Exposure locations for both cases are as follows:
- April 10, Beis Chabad of North Oak Park, 15401 West 10 Mile Road, Oak Park, 7:45 –10 p.m.
- April 11, Beis Chabad of North Oak Park, 15401 West 10 Mile Road, Oak Park 7:45 –10 p.m.
- April 11, Speedway Gas Station, 6041 S. Pennsylvania Ave., Lansing, 11 p.m. – 1 a.m.
- April 12, Baymont by Wyndham Grand Rapids Airport, 2873 Kraft Ave. SE, Grand Rapids, approximately 12 – 3 a.m.
- April 12, BP Gas Station, 1166 Ecorse Road, Ypsilanti 11 a.m. – 2 p.m.
- April 12, Urgent Care Med Express 3100 Plainfield Ave NE, Grand Rapids, 1 – 6 p.m.
- April 12, Congregation B’Nai Israel, 15400 West 10 Mile, Oak Park, 5 – 7:30 p.m.
- April 13, Beis Chabad of North Oak Park, 15401 W 10 Mile Rd, Oak Park 9:30 a.m. – 2 p.m.
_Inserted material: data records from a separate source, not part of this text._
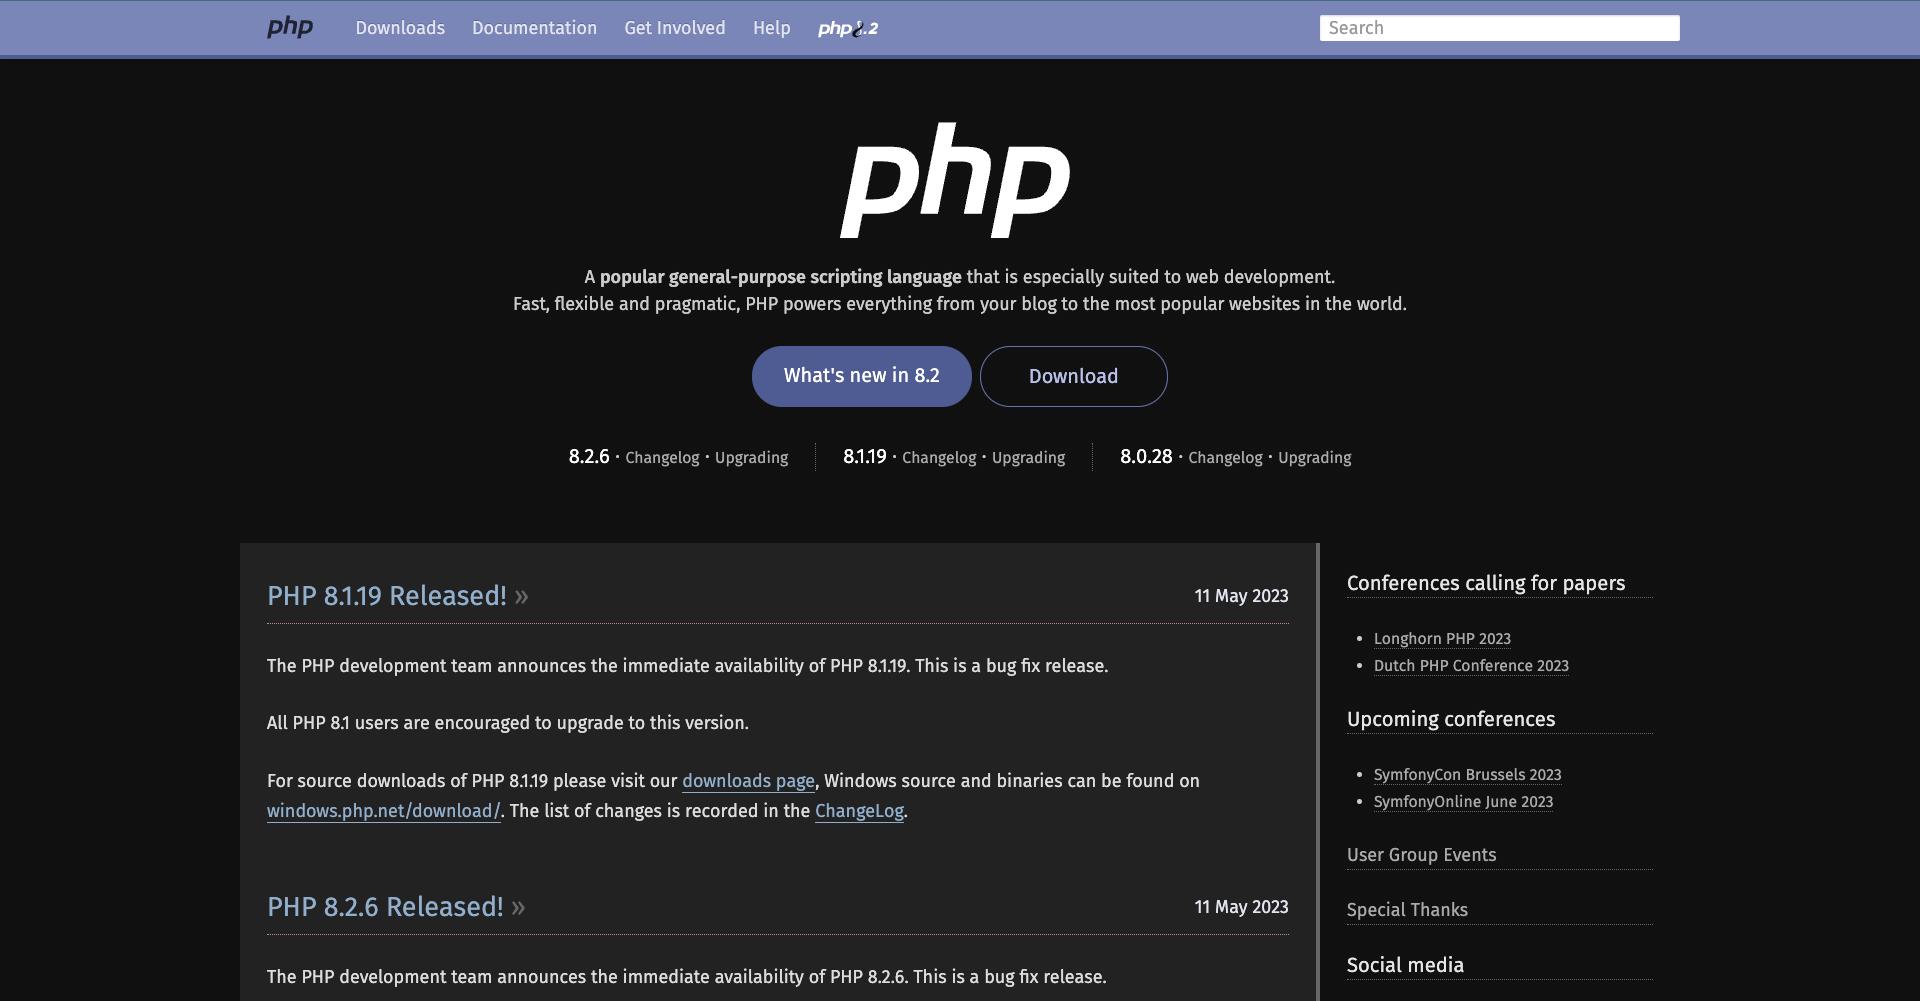Open the Changelog for version 8.2.6
This screenshot has height=1001, width=1920.
(x=664, y=457)
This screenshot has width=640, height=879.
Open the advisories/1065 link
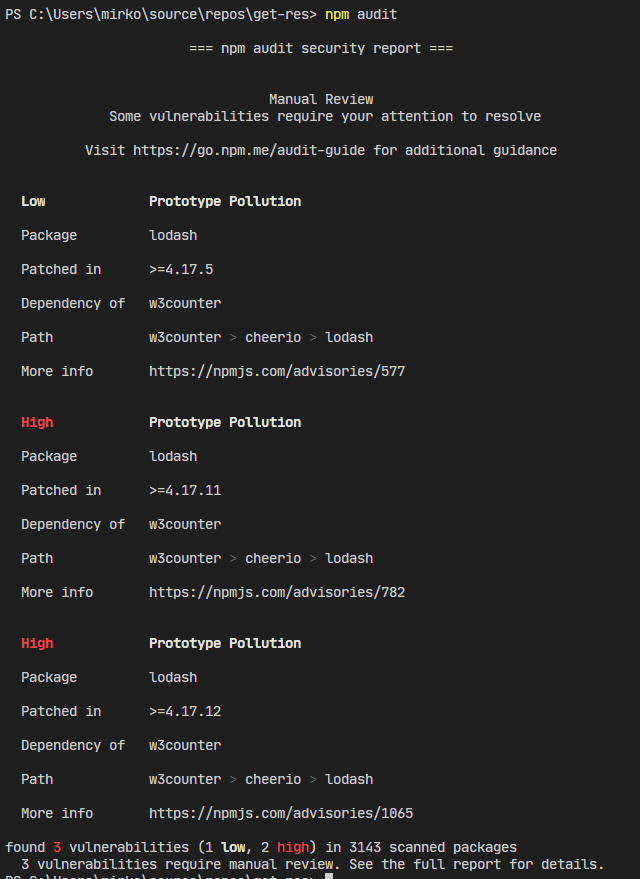pos(281,813)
The outbreak, which began in mid-March, has resulted in 39 cases in Oakland County, one in Wayne County and one in the City of Detroit. In addition, an international traveler was diagnosed with measles following a visit to Washtenaw County, during which time he was contagious. Infected individuals range in age from 8 months to 63 years; a majority of the cases involve adults.
MDHHS is working closely with local health departments to identify possible exposure locations for these latest cases. Michiganders are urged to contact their healthcare provider or local health department about getting vaccinated for measles if they have not been vaccinated. A complete listing of local health departments is available at Malph.org/resources/directory.
The measles vaccine is highly effective and very safe. A single dose of measles vaccine protects about 95 percent of children, but after two doses, almost 100 percent are immune. The first of two routine childhood measles vaccine doses is given at 12-15 months of age. A second vaccine dose is given before the start of kindergarten, between ages 4 and 6 years.
MDHHS follows Centers for Disease Control and Prevention guidance and does not recommend routine measles vaccinations for children less than 12 months of age unless there is a suspected measles exposure; there is thought to be an imminent measles exposure such as being in areas of known measles; or international travel planned.
For international travel, infants as young as 6 months should be vaccinated against measles. Measles vaccine, or other acceptable documentation of immunity to measles, is recommended for all persons travelling internationally.
You cannot get measles from the vaccine. It can be effective when given within 72 hours of exposure to prevent illness. In addition, immune globulin (Ig) treatment is effective within six days of exposure for high-risk individuals. Talk to your healthcare provider to determine if immune globulin is right for you.
High-risk individuals include those who are unvaccinated or unsure about vaccination status, pregnant women and those who are immune-compromised (have a weakened immune system due to illness and diseases like HIV, malnutrition and/or medications).
This is the highest number of measles in the state since 1991 when 65 cases were reported. So far this year in the U.S., there have been 555 cases of measles confirmed in 20 states. Measles is a highly contagious, vaccine-preventable disease that is spread by direct person-to-person contact, and through the air.
The virus can live for up to two hours in the air where the infected person was present. Symptoms of measles usually begin 7-14 days after exposure, but can appear up to 21 days after exposure and may include:
- High fever (may spike to over 104˚F).
- Runny nose.
- Red, watery eyes (conjunctivitis).
- Tiny white spots on the inner cheeks, gums, and roof of the mouth (Koplik Spots) 2-3 days after symptoms begin.
- A rash that is red, raised, blotchy; usually starts on face, spreads to trunk, arms, and legs 3-5 days after symptoms begin.
If symptoms develop, residents are urged to call their doctor or emergency room before arriving so they can take precautions to prevent exposure to other individuals.